Reconhecida validade de escrituras de dação em pagamento de empresas controladas pelo grupo Encol

A Terceira Turma do Superior Tribunal de Justiça (STJ) reformou acórdão do Tribunal de Justiça de Goiás (TJGO) e, por unanimidade, afastou a decretação de nulidade absoluta de dações em pagamento realizadas em favor do Banco do Brasil por empresas controladas pela construtora Encol, cuja falência foi decretada em 1999.

Para o colegiado, a decretação judicial da desconsideração da personalidade jurídica após as dações não poderia resultar, de forma automática, na imposição retroativa de requisitos à validade de atos e negócios concluídos pelas regras vigentes à época da transação, a exemplo da exigência de certidão de débitos tributários da Encol.

O recurso julgado pela Terceira Turma teve origem em ação proposta pela Associação Nacional dos Clientes da Encol, objetivando a declaração de nulidade de dações em pagamento de imóveis realizadas pelas empresas controladas pela Encol. As escrituras públicas de dação foram lavradas em 1996 e 1997.
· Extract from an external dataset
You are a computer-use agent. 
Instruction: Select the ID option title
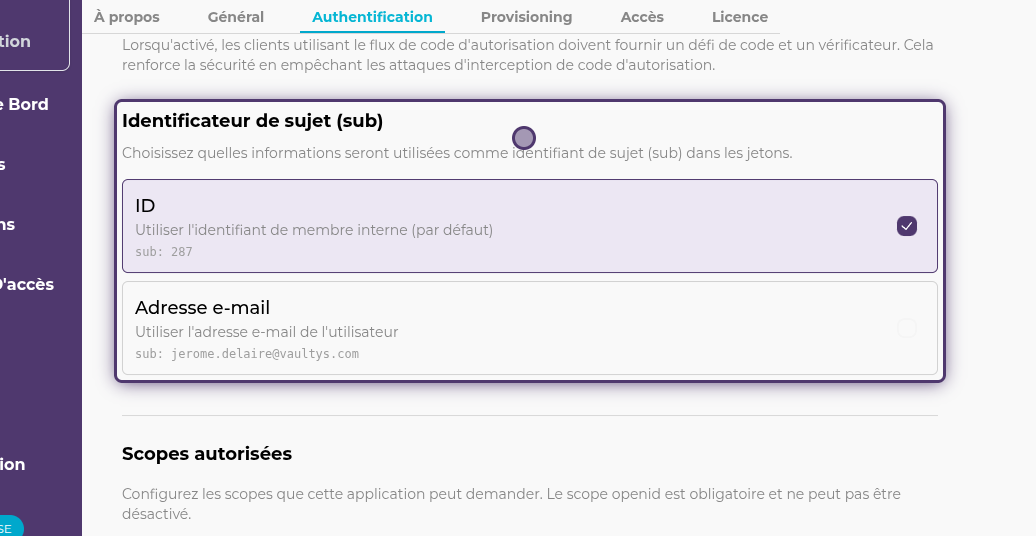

Segundo a associação, a transação seria nula devido à não apresentação de certidões negativas de débitos tributários pela construtora, como consequência da desconsideração da personalidade jurídica das empresas controladas.

Apresentação obrigatória

Em primeiro grau, o magistrado julgou procedente o pedido da associação para declarar a nulidade das escrituras públicas de dação em pagamento, com a determinação de inclusão do crédito do banco no quadro geral de credores da falência da Encol, além da classificação do banco como credor com direito real de garantia.

A nulidade foi mantida pelo TJGO. De acordo com o tribunal, a transferência de bens imóveis integrantes do ativo permanente das empresas dadoras, e por consequência também da Encol, tornava obrigatória a apresentação de certidão negativa de débitos expedida pela construtora.

Interferência judicial

O relator no STJ, ministro Marco Aurélio Bellizze, explicou que a desconsideração da pessoa jurídica é um instituto gradativamente construído pela doutrina e pela jurisprudência como forma de enfrentar os problemas decorrentes do reconhecimento de ampla autonomia às personalidades coletivas, especialmente nas hipóteses de confusão das esferas jurídicas, subcapitalização e de prejuízos sofridos por terceiros em virtude da utilização abusiva da personalidade jurídica.

No âmbito do procedimento de falência, prosseguiu o relator, a aplicação da desconsideração tem por finalidade estender a responsabilidade para aqueles que legalmente estariam, a princípio, excluídos da responsabilização, mas que, no momento do levantamento da autonomia da sociedade, são “identificados na fotografia da realidade empresarial”.

“Essa observação, por si só, tem o condão de inviabilizar a desconstituição de atos praticados entre a pessoa alcançada em razão da desconsideração e terceiros, ocorridos antes do ato da desconsideração, bem como antes do decreto de quebra e do termo legal de falência judicialmente fixado, ressalvada a desconstituição do ato ou negócio jurídico por reconhecimento de fraude”, afirmou Bellizze.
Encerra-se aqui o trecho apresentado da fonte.